[Records from a data collection]
****

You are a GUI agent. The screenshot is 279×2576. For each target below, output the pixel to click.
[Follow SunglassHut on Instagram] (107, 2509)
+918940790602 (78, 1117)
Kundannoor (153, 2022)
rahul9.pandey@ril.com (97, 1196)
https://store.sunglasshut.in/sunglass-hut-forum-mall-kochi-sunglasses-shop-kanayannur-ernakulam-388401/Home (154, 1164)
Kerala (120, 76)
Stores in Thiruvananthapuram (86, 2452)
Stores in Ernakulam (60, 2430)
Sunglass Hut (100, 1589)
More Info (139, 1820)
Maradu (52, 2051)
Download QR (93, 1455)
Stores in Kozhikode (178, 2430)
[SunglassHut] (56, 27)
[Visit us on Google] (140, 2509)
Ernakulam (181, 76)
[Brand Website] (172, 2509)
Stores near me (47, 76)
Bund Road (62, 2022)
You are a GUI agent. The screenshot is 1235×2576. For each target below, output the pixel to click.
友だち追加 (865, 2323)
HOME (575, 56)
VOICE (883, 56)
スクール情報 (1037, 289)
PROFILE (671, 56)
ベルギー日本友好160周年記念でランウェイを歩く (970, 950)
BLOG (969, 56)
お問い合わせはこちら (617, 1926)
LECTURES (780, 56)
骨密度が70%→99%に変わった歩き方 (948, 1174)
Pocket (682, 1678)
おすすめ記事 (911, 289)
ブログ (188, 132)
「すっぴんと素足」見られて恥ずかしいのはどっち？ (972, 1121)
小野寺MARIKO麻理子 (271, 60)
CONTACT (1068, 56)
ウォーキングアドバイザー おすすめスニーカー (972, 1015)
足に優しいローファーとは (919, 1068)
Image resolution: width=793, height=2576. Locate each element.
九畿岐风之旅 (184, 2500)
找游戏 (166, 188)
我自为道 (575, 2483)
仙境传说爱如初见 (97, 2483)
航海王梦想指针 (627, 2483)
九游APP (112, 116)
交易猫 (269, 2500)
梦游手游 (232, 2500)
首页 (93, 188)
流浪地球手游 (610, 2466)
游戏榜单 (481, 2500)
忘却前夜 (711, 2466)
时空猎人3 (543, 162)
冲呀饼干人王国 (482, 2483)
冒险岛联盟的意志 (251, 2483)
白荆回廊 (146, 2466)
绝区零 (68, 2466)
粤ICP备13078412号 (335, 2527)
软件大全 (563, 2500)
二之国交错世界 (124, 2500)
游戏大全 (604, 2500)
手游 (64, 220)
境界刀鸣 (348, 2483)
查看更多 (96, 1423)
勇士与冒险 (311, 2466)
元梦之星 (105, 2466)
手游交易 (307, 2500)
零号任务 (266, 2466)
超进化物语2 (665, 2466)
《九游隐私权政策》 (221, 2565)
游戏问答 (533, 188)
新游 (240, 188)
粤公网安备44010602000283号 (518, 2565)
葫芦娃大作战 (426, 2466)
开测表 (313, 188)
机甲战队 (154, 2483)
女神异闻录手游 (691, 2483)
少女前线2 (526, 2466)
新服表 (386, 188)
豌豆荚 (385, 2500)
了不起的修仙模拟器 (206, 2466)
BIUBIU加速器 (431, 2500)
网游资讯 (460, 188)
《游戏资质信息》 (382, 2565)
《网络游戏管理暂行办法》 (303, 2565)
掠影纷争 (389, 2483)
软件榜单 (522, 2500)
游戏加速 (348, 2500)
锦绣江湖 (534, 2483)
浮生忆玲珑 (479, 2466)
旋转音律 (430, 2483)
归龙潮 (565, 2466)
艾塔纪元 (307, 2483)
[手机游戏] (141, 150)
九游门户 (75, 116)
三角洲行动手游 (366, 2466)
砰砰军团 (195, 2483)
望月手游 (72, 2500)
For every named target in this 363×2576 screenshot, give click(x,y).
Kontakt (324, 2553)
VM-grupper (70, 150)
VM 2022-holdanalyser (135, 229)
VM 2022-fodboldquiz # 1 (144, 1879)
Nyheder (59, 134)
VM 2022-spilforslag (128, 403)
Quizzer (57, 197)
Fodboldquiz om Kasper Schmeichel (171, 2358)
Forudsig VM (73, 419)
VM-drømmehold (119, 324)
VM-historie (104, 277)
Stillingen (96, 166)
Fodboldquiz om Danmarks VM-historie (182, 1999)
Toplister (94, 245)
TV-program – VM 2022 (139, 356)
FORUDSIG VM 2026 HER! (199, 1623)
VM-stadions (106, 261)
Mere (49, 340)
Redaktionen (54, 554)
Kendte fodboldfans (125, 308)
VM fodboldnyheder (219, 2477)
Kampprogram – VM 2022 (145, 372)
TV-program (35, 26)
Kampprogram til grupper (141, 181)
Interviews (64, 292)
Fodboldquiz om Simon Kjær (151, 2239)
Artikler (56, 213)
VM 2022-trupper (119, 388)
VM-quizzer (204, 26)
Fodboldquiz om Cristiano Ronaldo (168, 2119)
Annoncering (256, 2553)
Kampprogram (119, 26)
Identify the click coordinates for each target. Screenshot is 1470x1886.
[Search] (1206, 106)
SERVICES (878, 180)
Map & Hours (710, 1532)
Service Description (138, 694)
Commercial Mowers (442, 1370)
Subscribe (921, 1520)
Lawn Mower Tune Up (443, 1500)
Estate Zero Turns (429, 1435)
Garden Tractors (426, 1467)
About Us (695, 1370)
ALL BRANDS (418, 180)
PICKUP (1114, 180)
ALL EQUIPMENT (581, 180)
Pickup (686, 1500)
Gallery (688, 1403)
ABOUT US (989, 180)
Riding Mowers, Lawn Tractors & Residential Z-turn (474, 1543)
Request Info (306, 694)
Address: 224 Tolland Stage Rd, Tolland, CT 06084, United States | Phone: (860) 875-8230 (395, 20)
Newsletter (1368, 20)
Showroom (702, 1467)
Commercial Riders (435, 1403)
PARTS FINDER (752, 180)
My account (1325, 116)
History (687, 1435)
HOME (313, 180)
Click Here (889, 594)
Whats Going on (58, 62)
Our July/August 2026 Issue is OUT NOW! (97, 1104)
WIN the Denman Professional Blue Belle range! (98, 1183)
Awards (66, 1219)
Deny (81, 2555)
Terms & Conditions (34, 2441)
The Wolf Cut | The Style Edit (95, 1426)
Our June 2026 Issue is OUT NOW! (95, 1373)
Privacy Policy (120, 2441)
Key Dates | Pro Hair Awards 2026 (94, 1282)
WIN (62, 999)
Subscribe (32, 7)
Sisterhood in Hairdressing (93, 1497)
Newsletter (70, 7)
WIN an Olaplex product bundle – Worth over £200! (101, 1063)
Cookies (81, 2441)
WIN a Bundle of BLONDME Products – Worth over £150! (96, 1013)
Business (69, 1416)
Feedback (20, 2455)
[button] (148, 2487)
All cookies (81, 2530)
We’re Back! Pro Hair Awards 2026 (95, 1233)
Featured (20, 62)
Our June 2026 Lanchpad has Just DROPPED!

****

Task item:
A verbatim transcription is needed of the lines above, starting at the line with "Pocket (682, 1678)" and ending at the line with "游戏榜单 (481, 2500)", both included, and of nothing else.

Result below:
Pocket (682, 1678)
おすすめ記事 (911, 289)
ブログ (188, 132)
「すっぴんと素足」見られて恥ずかしいのはどっち？ (972, 1121)
小野寺MARIKO麻理子 (271, 60)
CONTACT (1068, 56)
ウォーキングアドバイザー おすすめスニーカー (972, 1015)
足に優しいローファーとは (919, 1068)
Image resolution: width=793, height=2576. Locate each element.
九畿岐风之旅 (184, 2500)
找游戏 (166, 188)
我自为道 (575, 2483)
仙境传说爱如初见 (97, 2483)
航海王梦想指针 (627, 2483)
九游APP (112, 116)
交易猫 (269, 2500)
梦游手游 (232, 2500)
首页 (93, 188)
流浪地球手游 (610, 2466)
游戏榜单 (481, 2500)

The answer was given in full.